Egoist is supported by a talented, award-winning cast. Kosuke's actor (Ryohei Suzuki) carries the film with a commanding presence. This versatile performer can adapt to various scenarios, from bantering with friends to emoting in dramatic exchanges. He shows measured restraint and reacts appropriately based on the situation. His costar (Hio Miyazawa) exhibits an angelic innocence. He appears so warm and sincere, adding to Ryuta's genuine charm. Both leads deserve kudos for their uninhibited approach to the erotic scenes, which are gutsy and glorious.

I prefer the movie's first half, which centres on the couple's fascinating relationship dynamics. As a BL watcher, the gay love story appeals to me the most. The second half becomes gloomier and deviates from the romance, losing my enthusiasm. I'm not fond of the sudden plot developments, which feel contrived. Egoist resembles a cliched melodrama by inflicting needless misfortune onto the protagonists. Despite my annoyance, I recognize meaningful themes in the new narrative. Kosuke's sentimental character arc gives the film more emotional depth and nuance.
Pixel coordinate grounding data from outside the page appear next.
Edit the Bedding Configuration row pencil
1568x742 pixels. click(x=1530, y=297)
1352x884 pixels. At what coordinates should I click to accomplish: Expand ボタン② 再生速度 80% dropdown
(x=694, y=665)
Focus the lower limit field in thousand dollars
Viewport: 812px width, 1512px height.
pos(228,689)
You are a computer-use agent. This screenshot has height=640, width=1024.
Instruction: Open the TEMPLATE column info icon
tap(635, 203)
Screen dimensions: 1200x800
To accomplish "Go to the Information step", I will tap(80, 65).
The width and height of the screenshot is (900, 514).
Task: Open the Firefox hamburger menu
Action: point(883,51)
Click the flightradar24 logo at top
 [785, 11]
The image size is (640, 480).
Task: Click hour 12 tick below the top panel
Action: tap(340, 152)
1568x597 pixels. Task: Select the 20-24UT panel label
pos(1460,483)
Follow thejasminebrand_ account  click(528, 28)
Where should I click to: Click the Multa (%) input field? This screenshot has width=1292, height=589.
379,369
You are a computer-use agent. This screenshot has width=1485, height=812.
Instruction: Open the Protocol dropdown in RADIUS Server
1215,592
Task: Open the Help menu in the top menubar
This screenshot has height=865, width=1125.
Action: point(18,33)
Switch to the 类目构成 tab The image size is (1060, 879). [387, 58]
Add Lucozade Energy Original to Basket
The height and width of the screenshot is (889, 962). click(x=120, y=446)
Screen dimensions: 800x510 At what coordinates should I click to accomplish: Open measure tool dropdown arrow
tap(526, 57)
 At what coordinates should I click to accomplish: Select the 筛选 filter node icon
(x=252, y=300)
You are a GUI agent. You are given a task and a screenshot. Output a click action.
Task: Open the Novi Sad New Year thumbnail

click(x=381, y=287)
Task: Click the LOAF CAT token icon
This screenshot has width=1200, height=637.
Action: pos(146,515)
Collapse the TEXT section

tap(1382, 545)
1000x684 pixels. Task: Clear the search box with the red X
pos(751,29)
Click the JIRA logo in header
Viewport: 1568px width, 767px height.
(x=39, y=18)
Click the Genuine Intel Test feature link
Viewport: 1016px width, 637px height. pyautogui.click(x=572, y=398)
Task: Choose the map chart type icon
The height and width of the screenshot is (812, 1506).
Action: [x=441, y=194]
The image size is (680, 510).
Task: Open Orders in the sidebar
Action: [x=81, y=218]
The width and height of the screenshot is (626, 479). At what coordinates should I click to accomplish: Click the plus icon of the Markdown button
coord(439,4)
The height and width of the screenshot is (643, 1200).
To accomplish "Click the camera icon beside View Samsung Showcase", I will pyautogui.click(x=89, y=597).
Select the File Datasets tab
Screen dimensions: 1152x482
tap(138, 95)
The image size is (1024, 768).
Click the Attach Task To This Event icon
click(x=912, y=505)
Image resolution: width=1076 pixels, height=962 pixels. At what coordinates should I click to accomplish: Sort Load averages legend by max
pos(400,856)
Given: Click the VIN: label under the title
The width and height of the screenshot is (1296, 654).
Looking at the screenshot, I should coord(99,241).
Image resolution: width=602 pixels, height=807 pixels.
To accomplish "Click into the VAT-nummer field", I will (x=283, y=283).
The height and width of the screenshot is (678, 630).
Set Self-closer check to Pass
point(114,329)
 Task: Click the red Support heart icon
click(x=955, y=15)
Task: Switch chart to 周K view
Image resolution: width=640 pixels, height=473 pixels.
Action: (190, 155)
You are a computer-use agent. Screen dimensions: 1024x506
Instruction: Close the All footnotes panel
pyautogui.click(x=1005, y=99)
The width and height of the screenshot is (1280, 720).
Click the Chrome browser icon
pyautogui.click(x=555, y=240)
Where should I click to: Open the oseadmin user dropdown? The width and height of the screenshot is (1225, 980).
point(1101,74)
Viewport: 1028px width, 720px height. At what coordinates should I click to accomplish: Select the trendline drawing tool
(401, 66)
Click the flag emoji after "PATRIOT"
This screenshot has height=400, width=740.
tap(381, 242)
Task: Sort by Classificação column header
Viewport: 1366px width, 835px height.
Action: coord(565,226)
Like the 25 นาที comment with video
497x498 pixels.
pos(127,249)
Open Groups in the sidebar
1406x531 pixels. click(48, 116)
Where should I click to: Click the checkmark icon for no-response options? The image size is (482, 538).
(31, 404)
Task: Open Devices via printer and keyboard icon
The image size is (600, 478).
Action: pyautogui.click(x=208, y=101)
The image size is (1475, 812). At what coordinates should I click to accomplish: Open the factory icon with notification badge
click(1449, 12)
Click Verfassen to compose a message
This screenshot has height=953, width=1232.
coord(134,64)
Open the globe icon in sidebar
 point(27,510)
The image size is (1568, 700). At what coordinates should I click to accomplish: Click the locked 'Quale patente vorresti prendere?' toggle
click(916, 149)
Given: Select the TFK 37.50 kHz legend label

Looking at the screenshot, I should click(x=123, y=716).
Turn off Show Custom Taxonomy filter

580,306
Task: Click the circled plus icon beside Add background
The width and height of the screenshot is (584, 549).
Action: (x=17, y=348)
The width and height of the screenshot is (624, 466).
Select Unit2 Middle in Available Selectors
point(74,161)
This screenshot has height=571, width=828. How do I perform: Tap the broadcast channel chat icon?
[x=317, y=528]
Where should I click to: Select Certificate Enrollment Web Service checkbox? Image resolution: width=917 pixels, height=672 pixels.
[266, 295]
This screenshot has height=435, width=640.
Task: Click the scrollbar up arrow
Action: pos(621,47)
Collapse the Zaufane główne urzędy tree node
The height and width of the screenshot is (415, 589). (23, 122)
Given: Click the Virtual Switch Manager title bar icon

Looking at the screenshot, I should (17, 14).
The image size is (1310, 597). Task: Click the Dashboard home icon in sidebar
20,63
Egoist has a sad ending for Kosuke, who puts on a brave face despite his devastating circumstances. My favourite scene is when he stares into the mirror reflection, showcasing both his strength and fragility. Initially, the movie didn't wow me. However, the thoughtful story lingers in my mind after finishing it. As I rewatch various scenes and ponder over the characters, my admiration for this film grows. I appreciate the sensational performances, sophisticated messages, and subtle metaphors. Egoist offers more than just romance and speaks profoundly about love.

Summary

Poignant story

Egoist explores a couple's whirlwind romance and fascinating relationship drama. Later, the story becomes gloomier. The poignant narrative examines sophisticated messages about love.

Steamy romance

The movie contains many steamy sex scenes and bonding moments, highlighting the couple's physical and emotional intimacy. However, the film's second half deviates from the romance.

Powerful acting

Kosuke's actor (Ryohei Suzuki) carries the film with a versatile range and a commanding presence. His costar (Hio Miyazawa) radiates warmth, sincerity, and angelic innocence.

Sad ending

Egoist has a sad ending for Kosuke, who must put on a brave face amid devastating circumstances. The last scene is poignant. Contrary to the film's title, Kosuke shows sensitivity and selflessness.

Intimate artistry

The movie creates a raw, intimate atmosphere with many close-ups and shaky handheld camera movements. The sex scenes are also filmed explicitly, highlighting the couple's passion.

87%

Egoist is a poignant movie that explores complex relationship drama with sensitive emotions. Both actors give award-winning performances as they portray a passionate and sensual romance.

Egoist Movie Explained

Analysis

Attraction

Kosuke is attracted to Ryuta.

Egoist begins by teasing an instant attraction between the lead characters. The sexual tension is brewing during their first meeting at the gym. Ryuta compliments his client's physique, while Kosuke praises his personal trainer's handsome looks. The movie also shows them doing physical workouts with intimate body contact. During a stretch, Ryuta places a hand near Kosuke's buttocks. The camera focuses on close-up shots of their body parts, adding to the suggestiveness of their relationship.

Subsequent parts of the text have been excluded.